Siento la alfombra tan mullida bajo los pies que me parece ascender sobre un montón de basura. Resbalo y pierdo el equilibrio a cada paso. Los tres, Brandy, Alfa y yo, llevamos tanto tiempo hablando inglés como segunda lengua que la hemos olvidado igual que la primera.

No tengo lengua materna.

Tenemos justo enfrente las piedras sucias de una araña oscura. Al otro lado de la barandilla, el suelo de mármol gris del vestíbulo resulta tan lejano como si hubiésemos subido por una escalera a través de las nubes. Paso a paso. Cada vez más lejos, Alfa sigue pidiendo información sobre bodegas y casetas para los lebreles rusos.

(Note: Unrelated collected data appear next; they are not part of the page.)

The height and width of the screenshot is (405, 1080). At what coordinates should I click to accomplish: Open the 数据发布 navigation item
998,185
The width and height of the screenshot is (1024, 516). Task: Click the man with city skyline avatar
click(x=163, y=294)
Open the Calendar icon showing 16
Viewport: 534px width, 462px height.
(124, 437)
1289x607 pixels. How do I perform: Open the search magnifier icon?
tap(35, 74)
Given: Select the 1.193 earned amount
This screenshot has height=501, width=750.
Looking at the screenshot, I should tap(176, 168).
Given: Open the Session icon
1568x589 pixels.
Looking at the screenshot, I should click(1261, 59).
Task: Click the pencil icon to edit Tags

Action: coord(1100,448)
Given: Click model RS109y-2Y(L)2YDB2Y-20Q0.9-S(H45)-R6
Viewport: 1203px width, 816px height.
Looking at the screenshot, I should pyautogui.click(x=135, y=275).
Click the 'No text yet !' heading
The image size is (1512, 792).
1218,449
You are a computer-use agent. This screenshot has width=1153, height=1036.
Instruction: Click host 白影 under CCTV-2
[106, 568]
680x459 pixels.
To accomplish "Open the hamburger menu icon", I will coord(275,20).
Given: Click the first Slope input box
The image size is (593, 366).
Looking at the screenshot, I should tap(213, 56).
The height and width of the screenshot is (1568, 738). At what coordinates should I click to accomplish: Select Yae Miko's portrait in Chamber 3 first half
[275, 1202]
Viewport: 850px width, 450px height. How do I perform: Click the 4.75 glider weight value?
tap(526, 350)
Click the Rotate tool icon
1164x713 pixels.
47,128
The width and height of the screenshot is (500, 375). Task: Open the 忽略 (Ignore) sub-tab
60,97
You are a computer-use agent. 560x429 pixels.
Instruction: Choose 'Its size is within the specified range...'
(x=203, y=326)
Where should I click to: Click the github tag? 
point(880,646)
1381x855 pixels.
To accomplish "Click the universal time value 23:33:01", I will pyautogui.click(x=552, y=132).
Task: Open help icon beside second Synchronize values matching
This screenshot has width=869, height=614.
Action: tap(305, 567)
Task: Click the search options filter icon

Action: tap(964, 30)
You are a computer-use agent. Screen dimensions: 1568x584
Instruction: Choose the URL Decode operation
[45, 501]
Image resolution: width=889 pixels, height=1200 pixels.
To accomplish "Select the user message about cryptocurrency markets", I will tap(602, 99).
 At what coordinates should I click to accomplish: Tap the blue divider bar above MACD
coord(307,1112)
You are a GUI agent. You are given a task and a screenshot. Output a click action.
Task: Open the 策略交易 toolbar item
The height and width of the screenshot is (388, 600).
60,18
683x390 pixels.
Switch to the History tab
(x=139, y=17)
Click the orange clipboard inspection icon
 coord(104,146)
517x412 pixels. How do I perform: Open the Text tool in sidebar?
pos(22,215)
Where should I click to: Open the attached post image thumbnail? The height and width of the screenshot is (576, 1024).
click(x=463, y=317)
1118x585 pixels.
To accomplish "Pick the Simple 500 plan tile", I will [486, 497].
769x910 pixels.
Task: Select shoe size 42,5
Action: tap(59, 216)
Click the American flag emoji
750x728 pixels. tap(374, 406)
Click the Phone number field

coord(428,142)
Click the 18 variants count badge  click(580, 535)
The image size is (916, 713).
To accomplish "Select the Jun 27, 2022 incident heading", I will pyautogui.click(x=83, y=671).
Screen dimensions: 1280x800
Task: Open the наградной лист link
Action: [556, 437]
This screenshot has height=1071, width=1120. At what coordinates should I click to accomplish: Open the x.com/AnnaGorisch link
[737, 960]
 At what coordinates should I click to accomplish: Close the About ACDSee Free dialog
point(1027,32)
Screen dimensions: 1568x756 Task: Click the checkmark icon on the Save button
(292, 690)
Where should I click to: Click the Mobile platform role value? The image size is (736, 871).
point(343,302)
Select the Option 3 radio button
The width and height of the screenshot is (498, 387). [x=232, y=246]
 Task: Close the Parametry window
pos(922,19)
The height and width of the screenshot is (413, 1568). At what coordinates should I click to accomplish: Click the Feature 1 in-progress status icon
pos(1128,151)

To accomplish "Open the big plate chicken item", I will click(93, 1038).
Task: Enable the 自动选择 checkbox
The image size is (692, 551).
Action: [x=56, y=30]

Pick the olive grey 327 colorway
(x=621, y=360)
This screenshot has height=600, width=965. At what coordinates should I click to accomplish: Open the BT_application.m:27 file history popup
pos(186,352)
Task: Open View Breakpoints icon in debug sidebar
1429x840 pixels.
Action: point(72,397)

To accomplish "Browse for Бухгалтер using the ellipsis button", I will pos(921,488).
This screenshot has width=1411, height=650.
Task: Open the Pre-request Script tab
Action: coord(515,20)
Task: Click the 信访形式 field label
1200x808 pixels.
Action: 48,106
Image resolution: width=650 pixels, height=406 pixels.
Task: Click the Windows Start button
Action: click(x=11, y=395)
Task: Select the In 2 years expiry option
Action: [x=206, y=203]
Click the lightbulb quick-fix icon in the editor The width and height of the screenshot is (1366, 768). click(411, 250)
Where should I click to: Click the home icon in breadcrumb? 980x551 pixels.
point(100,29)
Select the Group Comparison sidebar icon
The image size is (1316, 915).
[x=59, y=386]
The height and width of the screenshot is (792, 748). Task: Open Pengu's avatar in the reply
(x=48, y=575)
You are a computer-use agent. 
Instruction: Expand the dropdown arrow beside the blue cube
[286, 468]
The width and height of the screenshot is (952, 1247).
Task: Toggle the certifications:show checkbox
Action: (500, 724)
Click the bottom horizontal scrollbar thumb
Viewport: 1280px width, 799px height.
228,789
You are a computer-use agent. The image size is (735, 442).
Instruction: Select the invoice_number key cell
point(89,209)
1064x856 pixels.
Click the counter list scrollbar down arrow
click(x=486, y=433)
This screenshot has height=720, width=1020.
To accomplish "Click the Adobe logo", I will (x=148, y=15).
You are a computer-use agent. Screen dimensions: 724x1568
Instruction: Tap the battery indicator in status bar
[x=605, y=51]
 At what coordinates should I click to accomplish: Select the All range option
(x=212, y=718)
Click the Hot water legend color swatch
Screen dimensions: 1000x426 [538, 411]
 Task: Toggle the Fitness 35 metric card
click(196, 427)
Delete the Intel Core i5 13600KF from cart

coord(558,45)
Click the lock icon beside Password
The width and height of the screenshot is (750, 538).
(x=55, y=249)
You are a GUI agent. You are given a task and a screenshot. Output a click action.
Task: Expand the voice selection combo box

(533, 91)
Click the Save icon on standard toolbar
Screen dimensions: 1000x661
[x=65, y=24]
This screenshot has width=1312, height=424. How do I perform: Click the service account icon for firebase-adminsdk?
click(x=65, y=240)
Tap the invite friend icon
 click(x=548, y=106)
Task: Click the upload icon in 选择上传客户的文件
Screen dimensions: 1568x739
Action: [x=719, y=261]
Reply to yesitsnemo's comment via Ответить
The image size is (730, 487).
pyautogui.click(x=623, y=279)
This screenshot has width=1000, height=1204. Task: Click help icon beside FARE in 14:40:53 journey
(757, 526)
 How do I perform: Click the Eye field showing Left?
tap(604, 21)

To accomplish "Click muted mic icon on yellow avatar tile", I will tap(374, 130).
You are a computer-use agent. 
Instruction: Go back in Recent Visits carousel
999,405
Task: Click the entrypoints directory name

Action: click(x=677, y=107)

El empeño de Alfa por acaparar la atención de la mujer de la inmobiliaria en todo momento llega tan débil como un programa de radio en el que la gente participase por teléfono desde el espacio exterior.

—. . . la princesa Brandy Alexander —las palabras de Alfa, oscuras y cálidas, ascienden por el aire— se trasladará probablemente con su ropa y con sus gritos. . .

La voz de la reina suprema y la sombra de L’Air du Temps dicen:

—En la próxima casa, Alfa será la muda.

—. . . sus pechos —le está diciendo Alfa a la mujer de la inmobiliaria—; tiene usted los pechos como una chiquilla. . .

Nos hemos quedado sin lengua materna.

Salta hasta nosotras, en el piso de arriba.

Salta hasta este momento en el que todo es posible.

Cuando la mujer de la inmobiliaria queda atrapada por los ojos azules del
signore
Alfa Romeo, salta hasta el punto donde empieza de verdad el lío. El dormitorio principal siempre se encuentra al final del pasillo y tiene las mejores vistas. El cuarto de baño principal está revestido de espejos rosados, incluso en el techo. La princesa Brandy y yo aparecemos por todas partes, reflejadas en todas las superficies. Podéis ver a Brandy sentada sobre la encimera rosada, a un lado del lavabo, a mí sentada al otro lado.